Each node of a linked list consists of a data member and a "next"
member, that holds the next node in the list. The natural container
for this and the way it is usually implemented in Python is a
2-element tuple. For example:
llist = ('one', ('two', ('three', ('four', None))))
would be a linked list as typically constructed in Python, and it can
be used in pretty much the same way that lists are used in Lisp. The
result of the operation:
head, tail = llist
is:
head = 'one'
tail = ('two', ('three', ('four', None)))
and as Terry pointed out, no copying is required to do this. I
believe deque is also implemented as a doubly-linked list, which is
probably why you keep referring to it as such, but that is an
implementation detail. When you say "linked list" in relation to
Python, the preceding is what comes to mind.
>> >>>> head, deque(tail) = somedeque
>>
>> > Is better in every way I can think of (readability, consistence,
>> > performance) than:
>> >>>> head, *tail = somedeque
>> >>>> tail = deque(tail)
>>
>> But your suggestion is much worse in each way than
>>
>> head = somedeque.popleft()
>
> No its not. First of all, its not semantically equivalent; popleft
> mutates a collection type, and collection unpacking does not; it
> creates a set of disjoint views of the collection's data. Whether its
> worse in terms of readability is debatable, but in terms of the other
> two stated metrics, your claim of it being any kind of worse is
> objectively false.
I definitely disagree on readability. Skimming this thread as I have
been, it took me a while to get that your proposed syntax would create
a second deque sharing internal state with the original, rather than
creating a simple copy of the deque, which is what it looks like it
should do.
Incidentally, while that change is not really central to your syntax
proposal, I think it would be very messy. For example, how do you
propose keeping the length elements in sync? Inserting an item in one
may or may not affect the length of the other. If I append an item to
the end of one deque, should the other automatically be extended as
well? What if the tail node of the second deque occurs after the tail
node of the deque being appended? Does the appended element then get
inserted into the middle of the second deque (I think it would have to
be)? If I insert an element into the longer (second) deque that just
happens to be immediately after the tail of the shorter deque, does
*that* cause the shorter deque to be automatically extended? And
likewise for operations at the head of the deque.

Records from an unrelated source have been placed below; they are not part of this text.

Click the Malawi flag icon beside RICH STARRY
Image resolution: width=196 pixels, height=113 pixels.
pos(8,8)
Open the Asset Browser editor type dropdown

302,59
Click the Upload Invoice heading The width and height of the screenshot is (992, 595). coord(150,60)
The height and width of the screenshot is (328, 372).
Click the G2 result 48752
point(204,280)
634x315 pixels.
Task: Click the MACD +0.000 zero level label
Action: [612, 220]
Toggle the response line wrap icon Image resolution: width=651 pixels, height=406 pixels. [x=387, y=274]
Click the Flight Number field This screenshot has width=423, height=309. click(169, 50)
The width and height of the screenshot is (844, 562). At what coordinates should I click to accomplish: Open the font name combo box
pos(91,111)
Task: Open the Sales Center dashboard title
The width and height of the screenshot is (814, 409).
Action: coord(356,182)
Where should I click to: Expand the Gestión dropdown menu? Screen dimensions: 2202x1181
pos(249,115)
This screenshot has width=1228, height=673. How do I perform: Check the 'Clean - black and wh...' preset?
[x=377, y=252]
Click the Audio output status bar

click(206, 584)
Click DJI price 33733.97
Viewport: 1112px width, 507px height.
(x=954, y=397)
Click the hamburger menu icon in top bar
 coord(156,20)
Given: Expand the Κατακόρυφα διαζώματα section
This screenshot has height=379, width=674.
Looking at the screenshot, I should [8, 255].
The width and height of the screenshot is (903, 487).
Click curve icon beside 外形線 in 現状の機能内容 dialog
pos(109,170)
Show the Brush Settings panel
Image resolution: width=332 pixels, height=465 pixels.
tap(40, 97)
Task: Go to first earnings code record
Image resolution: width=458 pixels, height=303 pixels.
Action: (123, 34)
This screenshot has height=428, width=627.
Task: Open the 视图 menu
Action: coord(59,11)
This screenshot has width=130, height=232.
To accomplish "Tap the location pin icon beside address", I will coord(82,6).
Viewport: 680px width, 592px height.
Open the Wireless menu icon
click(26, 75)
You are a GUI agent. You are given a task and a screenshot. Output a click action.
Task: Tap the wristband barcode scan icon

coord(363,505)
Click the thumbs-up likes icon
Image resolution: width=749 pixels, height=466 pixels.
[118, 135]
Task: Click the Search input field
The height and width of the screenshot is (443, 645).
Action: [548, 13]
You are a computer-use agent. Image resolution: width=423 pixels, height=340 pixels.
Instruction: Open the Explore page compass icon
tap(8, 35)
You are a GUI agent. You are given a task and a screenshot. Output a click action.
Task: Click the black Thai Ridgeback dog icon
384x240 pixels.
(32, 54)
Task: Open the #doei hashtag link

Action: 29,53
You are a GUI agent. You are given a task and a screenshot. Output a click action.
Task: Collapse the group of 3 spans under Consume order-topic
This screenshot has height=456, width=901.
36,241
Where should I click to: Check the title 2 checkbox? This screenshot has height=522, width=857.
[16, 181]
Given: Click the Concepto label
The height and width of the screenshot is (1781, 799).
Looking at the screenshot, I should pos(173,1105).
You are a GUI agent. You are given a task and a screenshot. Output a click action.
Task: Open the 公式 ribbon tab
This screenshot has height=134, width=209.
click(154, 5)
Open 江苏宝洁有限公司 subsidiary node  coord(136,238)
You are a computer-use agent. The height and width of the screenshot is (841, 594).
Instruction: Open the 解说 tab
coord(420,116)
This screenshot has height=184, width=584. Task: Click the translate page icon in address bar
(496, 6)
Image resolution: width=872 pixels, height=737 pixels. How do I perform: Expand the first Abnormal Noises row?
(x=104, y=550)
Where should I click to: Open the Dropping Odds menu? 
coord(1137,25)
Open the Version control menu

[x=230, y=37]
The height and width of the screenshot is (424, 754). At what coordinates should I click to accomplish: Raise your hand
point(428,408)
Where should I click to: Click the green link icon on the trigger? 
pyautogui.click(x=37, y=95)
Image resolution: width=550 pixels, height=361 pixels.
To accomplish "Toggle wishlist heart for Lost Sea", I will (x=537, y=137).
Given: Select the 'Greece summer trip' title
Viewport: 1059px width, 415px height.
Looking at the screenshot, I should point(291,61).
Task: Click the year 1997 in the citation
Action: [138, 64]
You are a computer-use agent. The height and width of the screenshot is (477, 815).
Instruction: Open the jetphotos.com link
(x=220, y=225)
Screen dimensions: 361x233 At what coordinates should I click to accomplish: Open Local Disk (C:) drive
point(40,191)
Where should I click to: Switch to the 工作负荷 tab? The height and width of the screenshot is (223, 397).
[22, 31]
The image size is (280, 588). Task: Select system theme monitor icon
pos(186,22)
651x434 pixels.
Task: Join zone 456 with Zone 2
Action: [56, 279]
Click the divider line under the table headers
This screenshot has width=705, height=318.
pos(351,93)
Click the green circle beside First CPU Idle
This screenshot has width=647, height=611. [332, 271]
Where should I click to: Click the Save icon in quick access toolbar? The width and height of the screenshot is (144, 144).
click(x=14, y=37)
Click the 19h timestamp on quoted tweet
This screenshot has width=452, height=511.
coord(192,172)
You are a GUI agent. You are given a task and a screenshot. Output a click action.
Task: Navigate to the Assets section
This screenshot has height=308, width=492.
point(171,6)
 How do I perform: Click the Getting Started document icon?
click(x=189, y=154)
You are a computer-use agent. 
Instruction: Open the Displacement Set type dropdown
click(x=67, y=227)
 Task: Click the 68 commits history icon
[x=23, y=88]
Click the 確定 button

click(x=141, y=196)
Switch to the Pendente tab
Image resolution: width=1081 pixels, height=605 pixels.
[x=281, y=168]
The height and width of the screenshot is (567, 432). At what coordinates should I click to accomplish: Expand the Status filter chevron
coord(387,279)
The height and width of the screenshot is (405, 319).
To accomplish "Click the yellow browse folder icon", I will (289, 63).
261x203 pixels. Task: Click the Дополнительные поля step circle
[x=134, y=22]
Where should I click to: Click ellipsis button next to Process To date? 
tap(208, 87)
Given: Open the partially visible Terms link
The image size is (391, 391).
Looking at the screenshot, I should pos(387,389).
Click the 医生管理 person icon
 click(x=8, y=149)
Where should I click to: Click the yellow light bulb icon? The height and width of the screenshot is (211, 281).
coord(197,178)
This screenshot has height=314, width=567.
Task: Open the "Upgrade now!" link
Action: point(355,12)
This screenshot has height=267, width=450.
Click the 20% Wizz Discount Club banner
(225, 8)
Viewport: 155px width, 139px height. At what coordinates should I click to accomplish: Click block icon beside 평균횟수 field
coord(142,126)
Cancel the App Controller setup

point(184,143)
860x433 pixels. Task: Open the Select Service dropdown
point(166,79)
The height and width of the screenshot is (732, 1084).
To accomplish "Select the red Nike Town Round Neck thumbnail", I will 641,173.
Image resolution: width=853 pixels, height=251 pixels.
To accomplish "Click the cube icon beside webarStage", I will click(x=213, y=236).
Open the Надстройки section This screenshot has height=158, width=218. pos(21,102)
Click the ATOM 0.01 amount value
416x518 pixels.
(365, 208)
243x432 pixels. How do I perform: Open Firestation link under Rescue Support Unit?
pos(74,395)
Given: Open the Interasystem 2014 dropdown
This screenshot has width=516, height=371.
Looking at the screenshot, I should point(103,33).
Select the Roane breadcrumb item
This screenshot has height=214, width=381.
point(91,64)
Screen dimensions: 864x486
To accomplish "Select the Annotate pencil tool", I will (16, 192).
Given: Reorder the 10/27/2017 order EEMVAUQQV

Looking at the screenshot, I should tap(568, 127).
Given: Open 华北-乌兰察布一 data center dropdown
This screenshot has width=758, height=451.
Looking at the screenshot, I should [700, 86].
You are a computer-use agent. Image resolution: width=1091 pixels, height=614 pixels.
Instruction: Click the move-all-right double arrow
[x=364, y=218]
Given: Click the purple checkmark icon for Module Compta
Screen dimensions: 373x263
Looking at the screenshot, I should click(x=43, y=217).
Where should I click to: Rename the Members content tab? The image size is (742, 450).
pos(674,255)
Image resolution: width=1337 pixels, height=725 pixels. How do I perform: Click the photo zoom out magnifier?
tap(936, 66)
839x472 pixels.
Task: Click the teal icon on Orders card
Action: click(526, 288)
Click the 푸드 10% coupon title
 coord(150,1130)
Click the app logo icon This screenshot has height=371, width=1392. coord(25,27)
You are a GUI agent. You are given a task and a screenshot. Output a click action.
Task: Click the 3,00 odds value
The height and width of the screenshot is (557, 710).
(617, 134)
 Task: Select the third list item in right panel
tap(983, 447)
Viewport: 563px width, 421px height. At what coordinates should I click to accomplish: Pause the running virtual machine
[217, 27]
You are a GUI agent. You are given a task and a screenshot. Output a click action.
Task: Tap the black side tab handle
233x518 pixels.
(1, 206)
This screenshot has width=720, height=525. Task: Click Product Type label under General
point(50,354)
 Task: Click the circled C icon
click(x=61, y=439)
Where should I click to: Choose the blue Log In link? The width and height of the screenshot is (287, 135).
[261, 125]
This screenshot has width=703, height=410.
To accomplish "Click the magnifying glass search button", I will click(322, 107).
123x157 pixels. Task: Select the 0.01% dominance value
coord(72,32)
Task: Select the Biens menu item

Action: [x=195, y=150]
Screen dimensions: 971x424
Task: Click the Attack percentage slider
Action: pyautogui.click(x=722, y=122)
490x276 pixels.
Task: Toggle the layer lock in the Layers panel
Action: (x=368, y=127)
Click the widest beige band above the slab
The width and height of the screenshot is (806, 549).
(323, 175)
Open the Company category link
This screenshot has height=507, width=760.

None of these questions have obvious answers as to the "right" way to
it, and for that reason I think this is probably best left to the user
to implement a custom deque view class with whatever semantics they
prefer.
> Furthermore, this brings us back again to the point I raised several
> times before. Yes, obviously you can already DO these things, but NOT
> within the same uniform collection unpacking syntactic construct.
> Again, you have failed to point out what is wrong with supplying a
> type constrain to python and let it do the right thing based on that;
> to reiterate:
>
> head, tail::deque = deque
Python users generally follow the rule "explicit is better than
implicit". Setting a general constraint and letting the language "do
the right thing" is a kind of black magic that feels off because it
tends to break that rule. But that's not to say that black magic
never wins -- just look at super() and the MRO.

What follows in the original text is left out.